Questions: Schrödinger Equation for Molecular Systems
5 questions to test your understanding
Score: 0 / 5
Question 1 Multiple Choice
A student claims to have 'measured the molecular wavefunction ψ directly' in their spectroscopy experiment. What is fundamentally wrong with this claim?
ANothing — ψ can be measured directly by X-ray diffraction
BThe wavefunction ψ is not directly observable; only |ψ|² (the probability density) corresponds to measurable quantities
COnly ground-state wavefunctions can be measured; excited states are always inaccessible
DWavefunctions can be directly measured for atoms but the math becomes intractable for molecules
This is the core misconception listed in the topic. The wavefunction ψ is a mathematical object — it can be complex-valued and has no direct physical meaning on its own. What is physically observable is |ψ|², the probability density, which gives the likelihood of finding electrons at particular positions. This is what electron density maps (from X-ray crystallography) actually measure — a probability distribution, not ψ itself.
Question 2 Multiple Choice
The Born-Oppenheimer approximation makes the molecular Schrödinger equation tractable. What physical insight does it exploit?
ANuclear kinetic energy is negligible compared to electron kinetic energy, so nuclei can be ignored entirely
BElectron-electron repulsion and nuclear-nuclear repulsion cancel each other out at equilibrium
CNuclei are thousands of times more massive than electrons, so electrons adjust almost instantaneously to any nuclear arrangement — allowing nuclear positions to be treated as fixed parameters
DMolecules can be decomposed into non-interacting atom-sized subunits that each solve independently
The Born-Oppenheimer approximation exploits the enormous mass difference: protons and neutrons are ~1800 times heavier than electrons. Nuclei therefore move far more slowly, and from the electron's perspective, nuclei are essentially stationary. This allows us to 'clamp' nuclei at fixed positions, solve the electronic Schrödinger equation at that geometry, then repeat at many geometries to map out the potential energy surface. Option A is wrong — nuclei aren't ignored, their positions are just treated as parameters rather than dynamic variables.
Question 3 True / False
In the Born-Oppenheimer approximation, nuclear coordinates are treated as variables in the electronic Schrödinger equation.
TTrue
FFalse
Answer: False
Nuclear coordinates are treated as *parameters* — fixed values — not variables. The approximation 'clamps' the nuclei at a specific geometry and solves for the electronic wavefunction at that fixed configuration. This is then repeated at many different nuclear geometries to map out the potential energy surface.
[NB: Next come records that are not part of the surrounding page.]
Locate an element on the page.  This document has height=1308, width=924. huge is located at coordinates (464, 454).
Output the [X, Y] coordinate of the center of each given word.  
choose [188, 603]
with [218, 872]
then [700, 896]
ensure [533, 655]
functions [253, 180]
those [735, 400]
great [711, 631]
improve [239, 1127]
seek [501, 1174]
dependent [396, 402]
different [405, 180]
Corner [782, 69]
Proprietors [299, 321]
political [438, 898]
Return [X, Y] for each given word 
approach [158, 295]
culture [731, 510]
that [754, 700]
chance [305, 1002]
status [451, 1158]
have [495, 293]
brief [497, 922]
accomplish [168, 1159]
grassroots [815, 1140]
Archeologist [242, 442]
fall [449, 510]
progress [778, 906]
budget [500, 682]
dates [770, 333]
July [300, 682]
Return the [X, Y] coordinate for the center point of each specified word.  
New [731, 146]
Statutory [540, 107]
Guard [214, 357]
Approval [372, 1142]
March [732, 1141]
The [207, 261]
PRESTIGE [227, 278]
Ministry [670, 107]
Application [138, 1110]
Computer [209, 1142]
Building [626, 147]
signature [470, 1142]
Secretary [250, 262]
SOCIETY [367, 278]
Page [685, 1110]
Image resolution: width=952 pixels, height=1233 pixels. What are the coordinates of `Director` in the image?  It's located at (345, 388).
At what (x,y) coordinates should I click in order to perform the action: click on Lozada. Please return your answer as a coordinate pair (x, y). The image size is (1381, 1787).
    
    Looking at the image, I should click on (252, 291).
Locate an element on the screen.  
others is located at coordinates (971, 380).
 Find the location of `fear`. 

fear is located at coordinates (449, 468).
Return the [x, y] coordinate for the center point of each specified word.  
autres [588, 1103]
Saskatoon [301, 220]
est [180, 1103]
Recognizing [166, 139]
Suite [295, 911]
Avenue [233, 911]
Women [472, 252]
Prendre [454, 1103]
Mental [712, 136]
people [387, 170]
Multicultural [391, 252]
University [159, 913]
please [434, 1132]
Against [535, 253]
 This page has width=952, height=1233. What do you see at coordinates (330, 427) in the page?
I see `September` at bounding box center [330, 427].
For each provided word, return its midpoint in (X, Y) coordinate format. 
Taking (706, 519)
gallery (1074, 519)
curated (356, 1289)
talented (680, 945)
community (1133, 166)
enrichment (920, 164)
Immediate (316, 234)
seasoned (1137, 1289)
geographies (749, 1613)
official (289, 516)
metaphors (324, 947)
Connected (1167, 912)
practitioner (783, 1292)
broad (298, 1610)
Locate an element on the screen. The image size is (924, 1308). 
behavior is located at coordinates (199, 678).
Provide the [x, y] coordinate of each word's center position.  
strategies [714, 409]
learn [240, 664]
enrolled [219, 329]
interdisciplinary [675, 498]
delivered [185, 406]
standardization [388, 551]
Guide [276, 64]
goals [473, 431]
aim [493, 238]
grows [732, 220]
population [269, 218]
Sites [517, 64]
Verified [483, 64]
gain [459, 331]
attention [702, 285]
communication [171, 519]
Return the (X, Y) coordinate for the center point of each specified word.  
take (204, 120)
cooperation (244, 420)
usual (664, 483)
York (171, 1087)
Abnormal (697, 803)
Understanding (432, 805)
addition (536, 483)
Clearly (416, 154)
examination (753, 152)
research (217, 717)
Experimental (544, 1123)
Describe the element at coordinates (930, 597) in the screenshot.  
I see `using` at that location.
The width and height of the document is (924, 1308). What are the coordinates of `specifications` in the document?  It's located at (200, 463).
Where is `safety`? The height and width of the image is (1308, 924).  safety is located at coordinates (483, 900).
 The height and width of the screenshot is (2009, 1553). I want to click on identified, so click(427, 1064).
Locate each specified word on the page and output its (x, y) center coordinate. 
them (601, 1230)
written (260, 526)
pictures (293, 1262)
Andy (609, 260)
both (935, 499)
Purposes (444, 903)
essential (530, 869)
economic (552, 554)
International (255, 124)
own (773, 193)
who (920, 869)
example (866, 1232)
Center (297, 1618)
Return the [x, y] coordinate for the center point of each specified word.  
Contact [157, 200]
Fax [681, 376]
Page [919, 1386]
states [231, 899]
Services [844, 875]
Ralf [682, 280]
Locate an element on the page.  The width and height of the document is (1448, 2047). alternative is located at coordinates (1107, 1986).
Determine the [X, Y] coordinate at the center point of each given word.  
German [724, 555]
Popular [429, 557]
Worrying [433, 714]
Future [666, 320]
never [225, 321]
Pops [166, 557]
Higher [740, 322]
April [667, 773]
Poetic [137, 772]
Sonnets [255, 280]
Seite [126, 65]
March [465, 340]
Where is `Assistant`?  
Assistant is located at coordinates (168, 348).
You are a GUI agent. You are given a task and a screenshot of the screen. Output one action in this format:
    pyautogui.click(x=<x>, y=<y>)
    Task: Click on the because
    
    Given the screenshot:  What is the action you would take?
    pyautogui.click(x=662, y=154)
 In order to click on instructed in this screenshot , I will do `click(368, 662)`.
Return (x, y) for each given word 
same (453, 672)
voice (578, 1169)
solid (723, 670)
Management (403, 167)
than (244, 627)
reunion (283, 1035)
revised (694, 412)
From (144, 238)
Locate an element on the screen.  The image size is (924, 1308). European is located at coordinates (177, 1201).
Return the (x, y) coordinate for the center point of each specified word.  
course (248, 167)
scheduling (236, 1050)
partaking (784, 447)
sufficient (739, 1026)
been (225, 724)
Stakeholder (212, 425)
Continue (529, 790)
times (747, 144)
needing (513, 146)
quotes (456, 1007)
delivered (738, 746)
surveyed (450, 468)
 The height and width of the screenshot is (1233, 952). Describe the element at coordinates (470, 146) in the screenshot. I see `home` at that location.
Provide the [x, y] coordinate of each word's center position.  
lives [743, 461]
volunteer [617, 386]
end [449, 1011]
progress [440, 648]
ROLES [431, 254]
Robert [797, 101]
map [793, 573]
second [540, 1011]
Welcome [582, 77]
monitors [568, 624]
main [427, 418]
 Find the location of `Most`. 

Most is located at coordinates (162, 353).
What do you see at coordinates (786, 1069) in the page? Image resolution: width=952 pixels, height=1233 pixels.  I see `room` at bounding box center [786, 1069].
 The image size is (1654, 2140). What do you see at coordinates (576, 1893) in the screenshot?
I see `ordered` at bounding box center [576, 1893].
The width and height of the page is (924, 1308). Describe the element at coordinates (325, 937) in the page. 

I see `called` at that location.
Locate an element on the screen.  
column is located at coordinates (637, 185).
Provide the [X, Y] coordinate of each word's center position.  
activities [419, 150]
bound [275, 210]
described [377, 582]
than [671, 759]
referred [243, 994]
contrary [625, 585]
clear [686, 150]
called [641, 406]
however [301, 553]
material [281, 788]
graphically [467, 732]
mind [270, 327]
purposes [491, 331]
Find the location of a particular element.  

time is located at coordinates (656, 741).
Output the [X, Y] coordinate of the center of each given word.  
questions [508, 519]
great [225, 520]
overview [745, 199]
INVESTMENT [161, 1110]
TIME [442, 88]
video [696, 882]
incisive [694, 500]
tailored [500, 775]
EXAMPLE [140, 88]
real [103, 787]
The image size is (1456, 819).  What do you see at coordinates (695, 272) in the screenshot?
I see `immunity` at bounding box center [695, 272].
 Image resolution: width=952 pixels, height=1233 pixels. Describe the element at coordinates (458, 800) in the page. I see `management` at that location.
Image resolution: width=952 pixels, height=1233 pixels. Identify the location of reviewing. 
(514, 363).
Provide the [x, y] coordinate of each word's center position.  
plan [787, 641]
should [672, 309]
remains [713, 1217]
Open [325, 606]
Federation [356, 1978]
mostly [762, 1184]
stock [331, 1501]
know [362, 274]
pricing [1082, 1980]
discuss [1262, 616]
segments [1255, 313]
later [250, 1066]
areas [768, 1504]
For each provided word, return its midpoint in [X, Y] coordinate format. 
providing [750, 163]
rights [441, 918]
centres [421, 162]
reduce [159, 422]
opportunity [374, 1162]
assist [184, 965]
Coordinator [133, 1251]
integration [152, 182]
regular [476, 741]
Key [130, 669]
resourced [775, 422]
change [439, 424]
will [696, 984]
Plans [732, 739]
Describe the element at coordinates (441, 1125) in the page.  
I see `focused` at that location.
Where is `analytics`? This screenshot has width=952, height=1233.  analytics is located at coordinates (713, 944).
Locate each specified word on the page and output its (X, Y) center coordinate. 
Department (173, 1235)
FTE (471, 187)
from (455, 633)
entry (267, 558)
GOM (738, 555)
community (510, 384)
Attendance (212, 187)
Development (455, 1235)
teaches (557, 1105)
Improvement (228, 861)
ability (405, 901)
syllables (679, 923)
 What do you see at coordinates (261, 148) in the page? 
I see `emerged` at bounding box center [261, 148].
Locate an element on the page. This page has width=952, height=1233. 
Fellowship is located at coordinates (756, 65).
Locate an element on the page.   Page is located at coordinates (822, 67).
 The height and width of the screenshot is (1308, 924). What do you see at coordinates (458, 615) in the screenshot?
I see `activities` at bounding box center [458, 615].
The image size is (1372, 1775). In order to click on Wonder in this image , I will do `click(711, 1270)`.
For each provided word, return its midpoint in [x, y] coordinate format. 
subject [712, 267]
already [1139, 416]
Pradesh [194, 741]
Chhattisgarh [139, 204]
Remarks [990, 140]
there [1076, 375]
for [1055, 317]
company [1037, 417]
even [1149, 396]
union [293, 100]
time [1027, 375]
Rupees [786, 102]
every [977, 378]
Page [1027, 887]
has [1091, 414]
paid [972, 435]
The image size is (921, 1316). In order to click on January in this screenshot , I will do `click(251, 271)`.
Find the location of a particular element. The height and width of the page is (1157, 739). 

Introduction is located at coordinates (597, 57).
Treating nuclei as variables would mean solving for electronic and nuclear motion simultaneously, which is the full molecular Schrödinger equation — exactly what the approximation is designed to avoid.
Question 4 True / False
The potential energy surface obtained from the Born-Oppenheimer approximation has minima corresponding to stable molecular geometries and saddle points corresponding to transition states.
TTrue
FFalse
Answer: True
The potential energy surface (PES) maps the electronic energy of the molecule as a function of nuclear geometry. Minima on this surface are stable (or metastable) molecular structures where the energy is locally minimized — small distortions in any direction increase the energy. Saddle points are geometries where the energy is a maximum along the reaction coordinate but a minimum in all perpendicular directions — these correspond to transition states in chemical reactions. The curvature around minima also determines vibrational frequencies.
Question 5 Short Answer
Why can't the molecular Schrödinger equation be solved exactly for any system beyond H₂⁺, and what strategy does the Born-Oppenheimer approximation use to make it tractable?
Think about your answer, then reveal below.
Model answer: For systems with multiple electrons, the Hamiltonian contains electron-electron repulsion terms that couple all electrons together. This makes the equation non-separable — you cannot factor it into independent one-electron problems and solve each separately. Every electron's behavior depends on the positions of all other electrons simultaneously, creating an intractable many-body problem. The Born-Oppenheimer approximation exploits the ~1800:1 mass ratio between nuclei and electrons: nuclei move so slowly that electrons effectively adjust instantaneously. By treating nuclear positions as fixed parameters rather than dynamic variables, the full problem reduces to an electronic Schrödinger equation at each nuclear geometry. This is still a many-electron problem, but it is tractable with variational and perturbation methods, and it must be solved only once per geometry point on the potential energy surface.